Organisations increasingly embrace agile values and principles to deliver quality software in more frequent intervals.

That’s because an agile approach discourages up-front documentation and empowers development teams to design and build the system. But what about the solution architect? Isn’t it his or her responsibility to determine the best fit architectural solution design before a development team even starts working on it? If not, does a solution architect still have an important role to play in an agile environment? Absolutely, let’s explain why.
 

How do mature agile development teams tackle design?

Experienced development teams take on the end-to-end responsibility for a certain system that delivers value to the customer. They design, build, test and deliver new requirements that impact this system and are responsible for its maintenance afterwards.
 
Most of the time, the requirements are split in small user stories that can be delivered in sprints of one to three weeks. To determine the best design to implement the user story, an ‘emergent’ approach is needed. This means design decisions are postponed for as long as possible, so the decisions are based on facts coming from working code instead of assumptions and documentation.
 
An ‘emergent’ approach goes hand in hand with a behaviour-driven development approach in which expected behaviours are described before designing or building the story. Several potential solutions can be built in parallel. If one is not working, it will be excluded. Lessons learned are incorporated in the other ongoing potential solutions. Once one of the solutions passes all expected behaviours, both from the new story as of all previous stories, it wins.
 
During this process, the team might conclude that one of the previous stories was designed and built in such a way that it does not support the needs of the new story. At that stage, the winning solution will need to redesign the previous story. In fact, experienced agile development teams will refactor and restructure code continuously.
 
Less experienced development teams might need more guidance to deliver a solution that fulfills the business needs.
 
 

Where does a solution architect fit in?

In small organisations with a few, experienced development teams that oversee the whole IT landscape, a dedicated solution architect might not be required. That’s because experienced team members take over his typical tasks. However, in larger companies, or in organisations with immature teams, someone is needed who:
 
  • Has a high-level overview of the most important systems and technologies of the organisation;
  • Keeps an eye on the market trends and innovation;
  • Is capable to translate high-level business needs into working solutions (potentially impacting business processes, the organisation and/or any number of new or existing IT systems scattered over multiple teams);
  • Leads discussions about the architecture of new systems (considering the organisation’s strategy, non-functional requirements, technology, type of architecture and required skills);
  • Guides multiple development teams to deliver a consistent end result;
  • Gives guidance depending on the maturity of the development team;
  • Sells the proposed solution to different stakeholders (IT management, business stakeholders and developers).
 
As soon as it’s clear what’s expected from every team (both from an architectural as a functional point of view), each team will start figuring out the most appropriate design to fulfill the expectations.
 
 

Should solution architects tackle things differently?

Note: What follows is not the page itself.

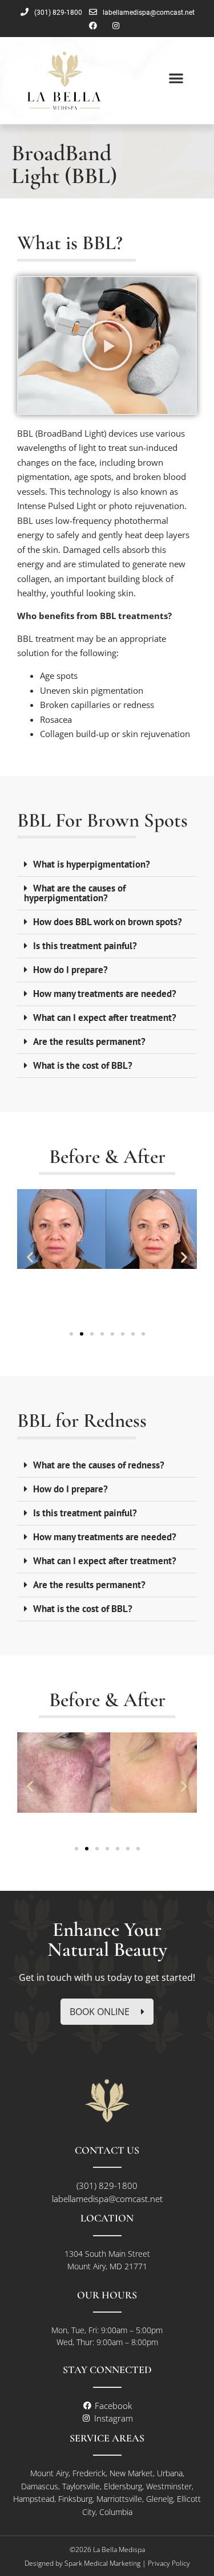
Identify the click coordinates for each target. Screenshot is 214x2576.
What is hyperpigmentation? (91, 864)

Generally speaking, the tasks of a solution architect are independent from the delivery approach of the organisation. However, he or she can help companies to accelerate achieving higher levels of agile maturity:
 
  1. Solution architects are in the lead to decide on the type of architecture and technology. Agile development teams thrive when recurring tasks such as code integration, testing and deployment across different environments, are automated (aka Continuous Integration and Continuous Deployment - CI/CD in short - in DevOps). The choice of architecture and technology plays an important role in setting up CI/CD pipelines.
    For instance, for operational systems, a service-based architecture with clearly defined API’s in a cloud environment will boost automation, unlike a monolithic application deployed on mainframe.
  2. Solution architects give guidance to development teams. To increase the agile maturity level of the teams, they should avoid to elaborate solutions to the deepest level of detail. Let them describe a solution to the level that a team is capable to get started with instead. In this way, the solution architect needs to describe less so the team gradually learns to take up new responsibilities.
    In the following example, the solution architect needs to specify an interface between two systems to transfer personal data:
 
  1. For new, inexperienced teams:
  • Explain both systems functionally and technically.
  • Explain why the interface is needed.
  • Describe all required fields in the interface with their characteristics.  
  • Eescribe via which mechanism it should be set up (file transfer, SOAP call, REST call, etc.);
 
  1. For more experienced teams:
  • Explain the system not in the span of control of the team functionally and technically.
  • Explain why the interface is needed.
  • Describe the most important fields in the interface with their characteristics.
  • Describe whether it should be real-time or not.
 
  1. For very experienced teams:
  • Explain the system not in the span of control of the team functionally.
  • Explain why the interface is needed and which person characteristics are required.
 
 

The thin line between architecture and design

A frequently asked question is how detailed the architecture should be. The answer is easy: it depends! It depends on the maturity level of the development team as mentioned before. But it also depends on the organisational culture. For instance, a lot of companies are cost-driven or value-driven. The consequence? New features can only get approved when a detailed, reliable business case is available. And a detailed, reliable business case requires a more detailed architecture.
 
A more important question is how the solution architect collaborates with the development teams. If the solution architect involves development teams in defining the architecture as of the start, and (s)he continues to give support during the implementation, then less elaborated architecture work is required. That’s because development teams become capable of filling in the details and translating architectures into designs.
 
In short: yes, solution architects are still required in large or immature agile companies. The typical tasks of a solution architect remain the same, but the ‘one-size-fits-all’ type of architectural work is no longer reality. Solution architects will need to give sufficient details, so a team can pick up work easily. This level of detail will change while teams become more mature. Collaboration with these teams is key to understand what they need. Moreover, solution architects can be a driving force behind maturing agile development teams.